The Camonian emulation in Prosopopeia: The New Lusitania sung in The Lusiads
DOI:
https://doi.org/10.11606/issn.2175-3180.v15i29p87-107Keywords:
Prosopopeia, The Lusiads, Emulation, EkphrasisAbstract
Prosopopeia (1601), a Luso-Brazilian epic by Bento Teixeira, was for a long time read as a mere imitation of Camoes, with no literary qualities of its own, due to its similarities with The Lusiads. In this article, we seek to confront this perspective, through a reading of the poem in which the emulation of Camoes is seen as a rhetorical device adopted by Bento Teixeira. We start by considering the concept of mimesis, which in the Renaissance was guided by the imitation of traditionally established authorities, to then highlight Camoes as an archetype of the epic genre in the Lusitanian context. Bento Teixeira emulates the Camonian model, when elaborating Prosopopeia as the poem that Proteus fails to enunciate in The Lusiads, in addition to portraying the nobles of the New Lusitania, who, like the predecessor heroes, are marked in history as an example of Portuguese values.
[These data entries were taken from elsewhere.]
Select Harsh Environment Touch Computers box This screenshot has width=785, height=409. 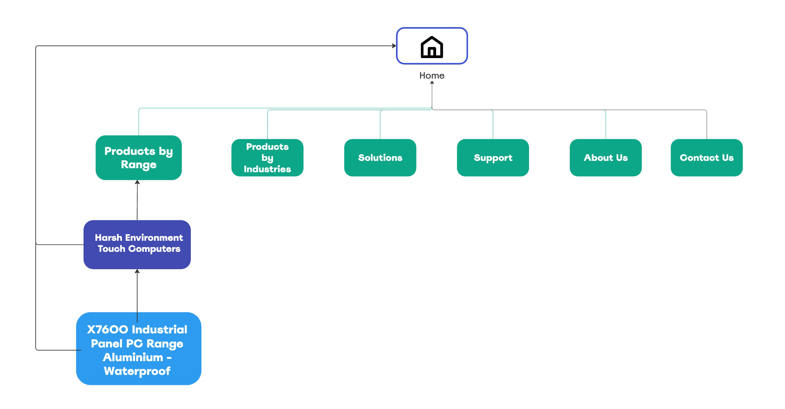[137, 244]
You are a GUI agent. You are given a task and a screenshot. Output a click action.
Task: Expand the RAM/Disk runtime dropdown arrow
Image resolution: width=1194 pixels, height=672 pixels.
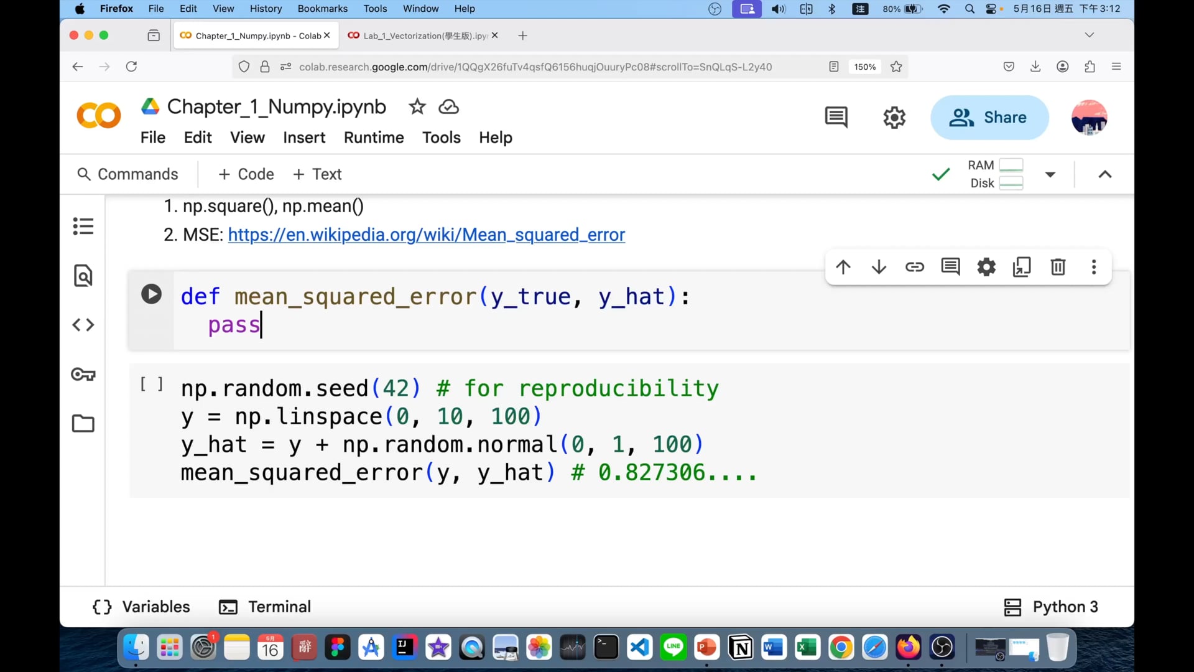[x=1050, y=175]
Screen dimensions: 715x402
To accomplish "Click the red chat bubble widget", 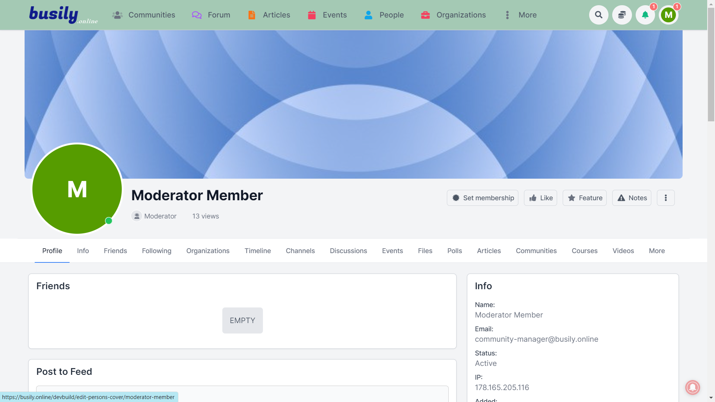I will (692, 387).
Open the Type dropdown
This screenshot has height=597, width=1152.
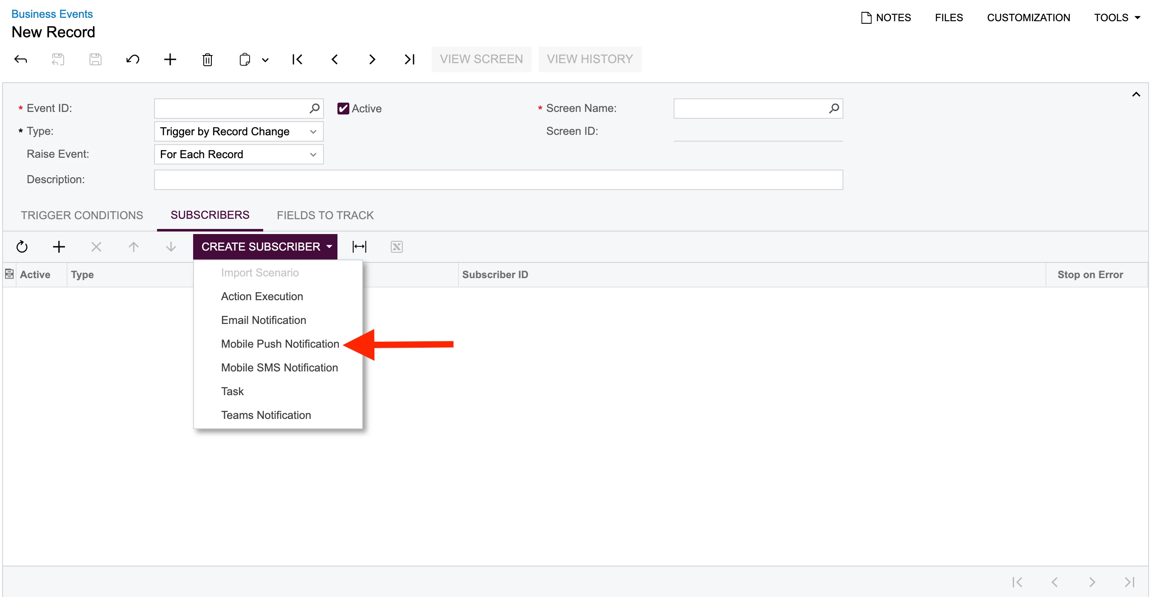238,131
Understood as a variation on The Lusiads, Prosopopeia presents several similarities and disparities in relation to the Camonian epic, such as the mythological analogies, the theme of the Great Navigations and the ekphrasis of Triton. These associations – sometimes growing nearer, sometimes withdrawing from one another – are listed throughout the article, to highlight the dialogue between the epics, as well as the relevance of Prosopopeia to the studies of Camoes.